**What is being asked**
Could you convert every line of the data below into a JSON list of strings, with one string per line and blank lines left out?

[A run of records]
--------------------------------

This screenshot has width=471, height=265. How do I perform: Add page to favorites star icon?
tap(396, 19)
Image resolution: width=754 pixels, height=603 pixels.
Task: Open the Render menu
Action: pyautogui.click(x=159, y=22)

--------------------------------

**Task answer**
[
  "This screenshot has width=471, height=265. How do I perform: Add page to favorites star icon?",
  "tap(396, 19)",
  "Image resolution: width=754 pixels, height=603 pixels.",
  "Task: Open the Render menu",
  "Action: pyautogui.click(x=159, y=22)"
]